▶ [Exercise task]
Copy out the entries verbatim, starting at the line with "Where should I click to: Open the Gaming" and ending with the line with "will [x=13, y=29].", both of those lines included.

A block of data

* Start *

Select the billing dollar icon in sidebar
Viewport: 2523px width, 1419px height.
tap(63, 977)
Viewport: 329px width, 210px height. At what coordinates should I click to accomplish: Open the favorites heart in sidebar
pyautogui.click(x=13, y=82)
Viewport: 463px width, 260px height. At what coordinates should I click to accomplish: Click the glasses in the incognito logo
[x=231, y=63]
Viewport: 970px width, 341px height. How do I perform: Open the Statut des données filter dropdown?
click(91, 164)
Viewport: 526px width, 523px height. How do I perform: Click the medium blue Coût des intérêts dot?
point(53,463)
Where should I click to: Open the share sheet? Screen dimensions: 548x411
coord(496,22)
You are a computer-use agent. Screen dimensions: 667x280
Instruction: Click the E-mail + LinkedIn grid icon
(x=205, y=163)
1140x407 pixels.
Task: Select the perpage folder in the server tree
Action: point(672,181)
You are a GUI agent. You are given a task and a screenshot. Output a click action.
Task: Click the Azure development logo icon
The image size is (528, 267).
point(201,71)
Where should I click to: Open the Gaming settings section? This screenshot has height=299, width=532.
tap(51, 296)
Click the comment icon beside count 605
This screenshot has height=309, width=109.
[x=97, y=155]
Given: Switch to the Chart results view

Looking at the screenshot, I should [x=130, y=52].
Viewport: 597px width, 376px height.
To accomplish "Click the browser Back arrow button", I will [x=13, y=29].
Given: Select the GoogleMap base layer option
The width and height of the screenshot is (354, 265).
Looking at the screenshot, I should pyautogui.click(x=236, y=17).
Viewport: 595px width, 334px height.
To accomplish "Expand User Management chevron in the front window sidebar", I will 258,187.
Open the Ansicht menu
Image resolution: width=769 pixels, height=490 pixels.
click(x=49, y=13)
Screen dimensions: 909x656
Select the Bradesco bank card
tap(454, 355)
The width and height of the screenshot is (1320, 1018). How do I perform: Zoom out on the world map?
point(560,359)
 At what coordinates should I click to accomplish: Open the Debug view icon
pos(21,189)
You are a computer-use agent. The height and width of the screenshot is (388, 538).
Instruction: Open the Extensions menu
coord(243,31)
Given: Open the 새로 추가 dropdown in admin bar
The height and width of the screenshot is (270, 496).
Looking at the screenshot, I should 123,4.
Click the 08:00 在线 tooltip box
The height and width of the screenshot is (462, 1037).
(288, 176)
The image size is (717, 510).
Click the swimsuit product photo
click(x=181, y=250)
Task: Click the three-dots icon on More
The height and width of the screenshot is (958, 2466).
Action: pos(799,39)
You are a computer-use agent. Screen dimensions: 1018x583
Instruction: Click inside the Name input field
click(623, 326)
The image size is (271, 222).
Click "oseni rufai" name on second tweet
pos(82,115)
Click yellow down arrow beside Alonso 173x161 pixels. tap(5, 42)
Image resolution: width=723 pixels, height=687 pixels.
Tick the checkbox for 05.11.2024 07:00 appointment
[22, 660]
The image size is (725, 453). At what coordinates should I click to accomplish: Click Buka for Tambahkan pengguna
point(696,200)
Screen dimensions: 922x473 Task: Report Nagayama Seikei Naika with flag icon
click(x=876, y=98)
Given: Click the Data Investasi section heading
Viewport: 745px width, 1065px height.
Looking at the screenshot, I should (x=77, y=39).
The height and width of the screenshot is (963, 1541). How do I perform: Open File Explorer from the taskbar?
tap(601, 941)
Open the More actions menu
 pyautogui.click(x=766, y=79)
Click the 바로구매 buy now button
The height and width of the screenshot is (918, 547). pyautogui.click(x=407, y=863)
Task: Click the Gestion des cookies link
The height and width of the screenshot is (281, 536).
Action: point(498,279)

* End *

▶ [Written solution]
Where should I click to: Open the Gaming settings section? This screenshot has height=299, width=532.
tap(51, 296)
Click the comment icon beside count 605
This screenshot has height=309, width=109.
[x=97, y=155]
Given: Switch to the Chart results view

Looking at the screenshot, I should [x=130, y=52].
Viewport: 597px width, 376px height.
To accomplish "Click the browser Back arrow button", I will [x=13, y=29].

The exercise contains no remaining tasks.